[Itens armazenados de uma coleção]
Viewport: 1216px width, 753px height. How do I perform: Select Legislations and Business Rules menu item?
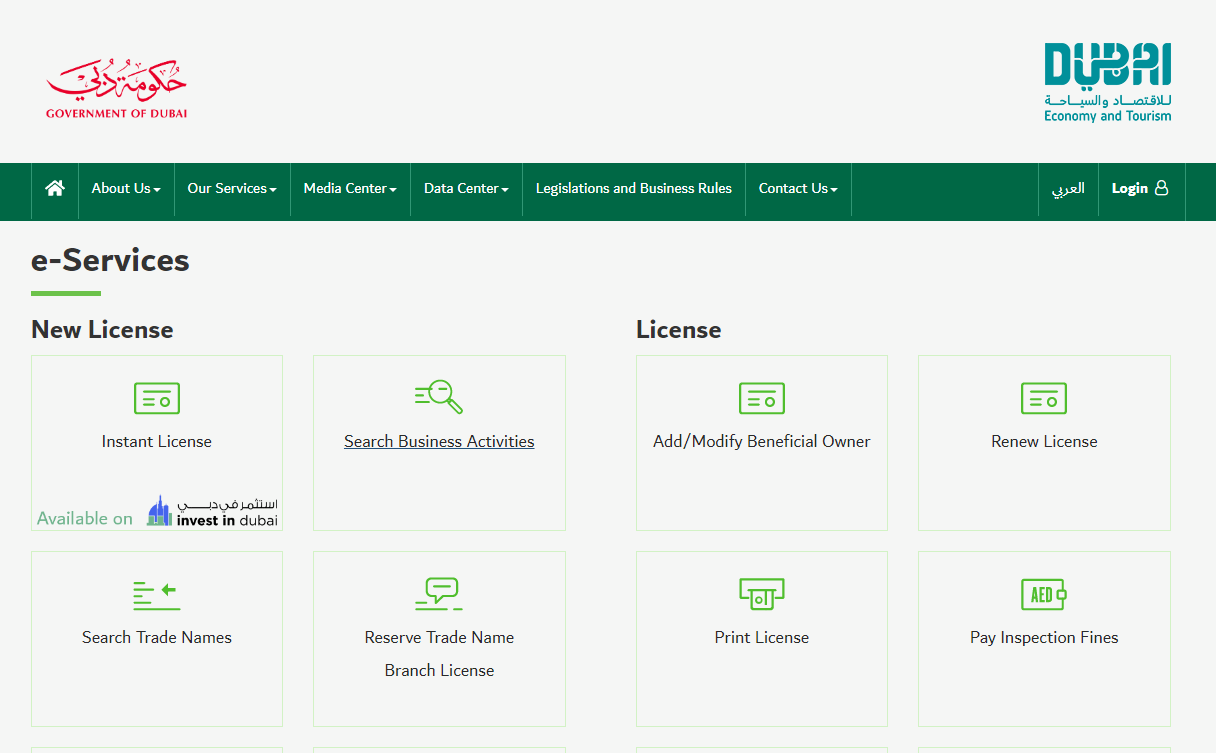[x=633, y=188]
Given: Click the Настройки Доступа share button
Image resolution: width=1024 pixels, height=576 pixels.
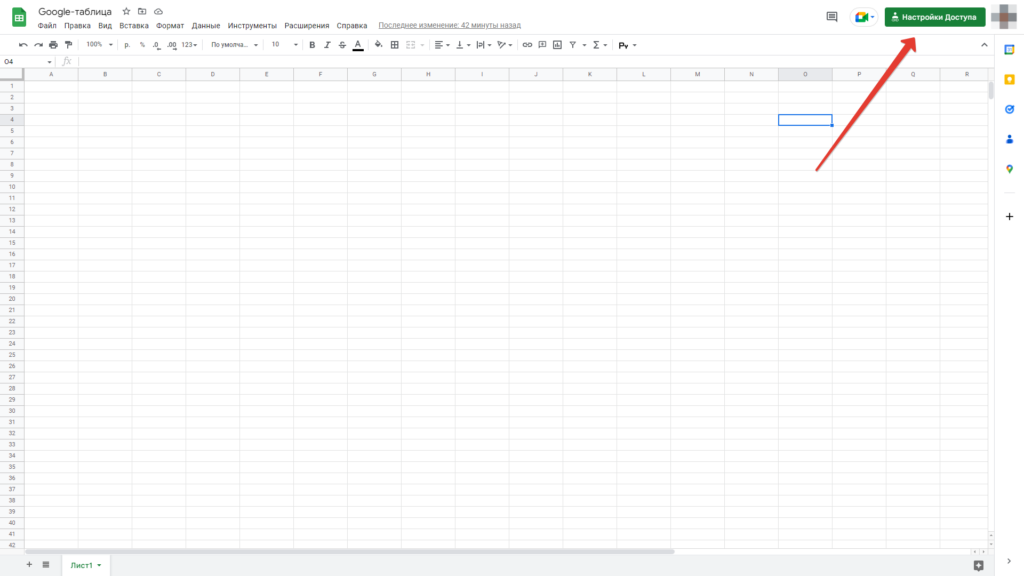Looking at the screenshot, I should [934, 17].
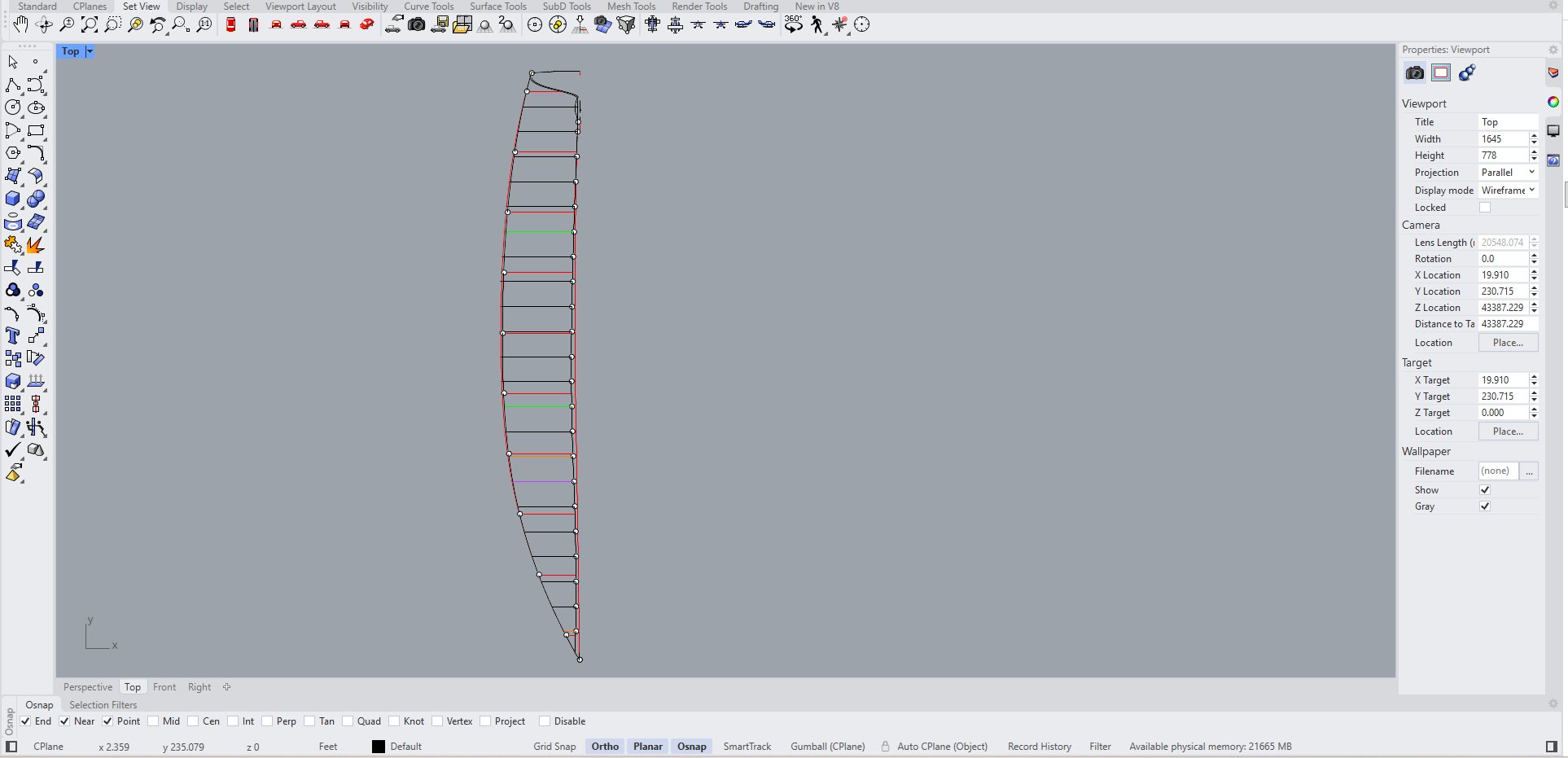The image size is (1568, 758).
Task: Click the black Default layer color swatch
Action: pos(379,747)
...
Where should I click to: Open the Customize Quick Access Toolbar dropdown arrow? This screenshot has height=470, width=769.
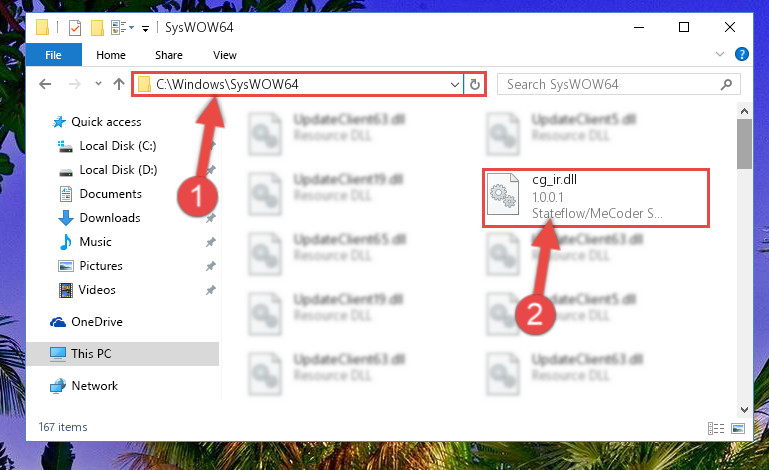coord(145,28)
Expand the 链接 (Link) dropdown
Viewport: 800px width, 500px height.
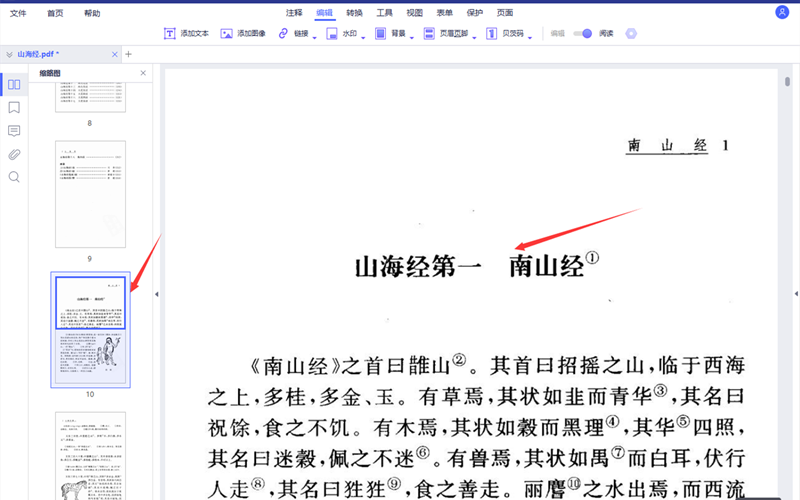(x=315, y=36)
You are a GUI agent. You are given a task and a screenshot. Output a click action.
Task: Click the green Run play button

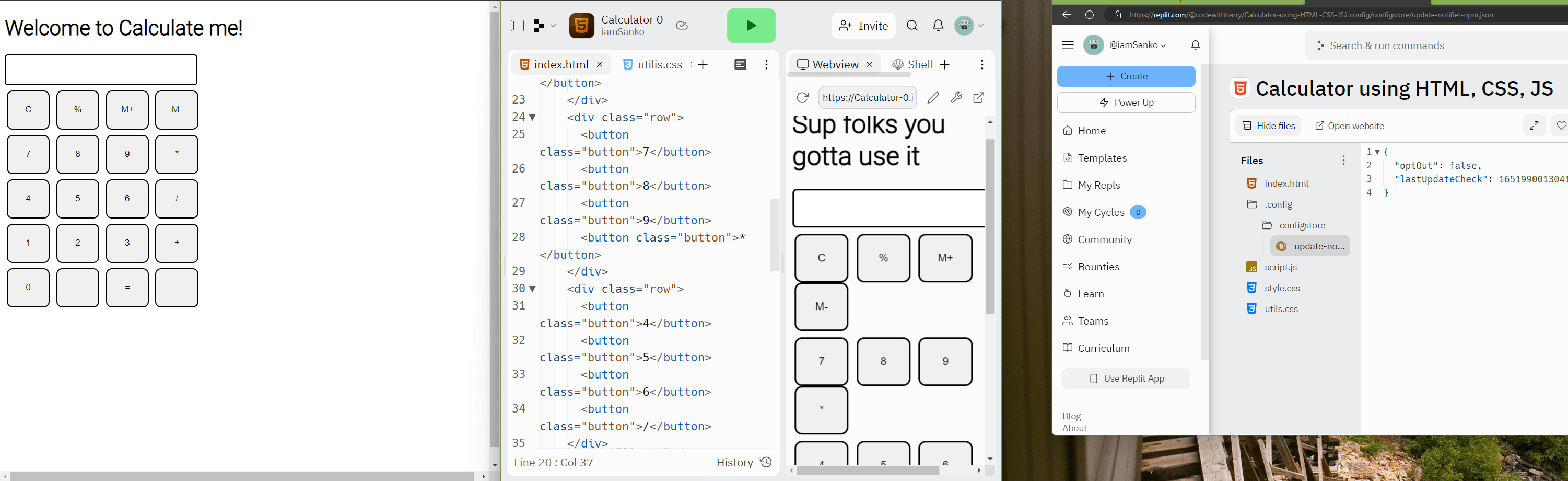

### INSTRUÇÃO ESCRITA:
Pode copiar fielmente as linhas dos registros, da linha que contém "Expand the 链接 (Link) dropdown" até a linha que contém "Task: Click the green Run play button", incluindo as duas, sem reproduzir as imagens?

### A SOLUÇÃO:
Expand the 链接 (Link) dropdown
Viewport: 800px width, 500px height.
(x=315, y=36)
You are a GUI agent. You are given a task and a screenshot. Output a click action.
Task: Click the green Run play button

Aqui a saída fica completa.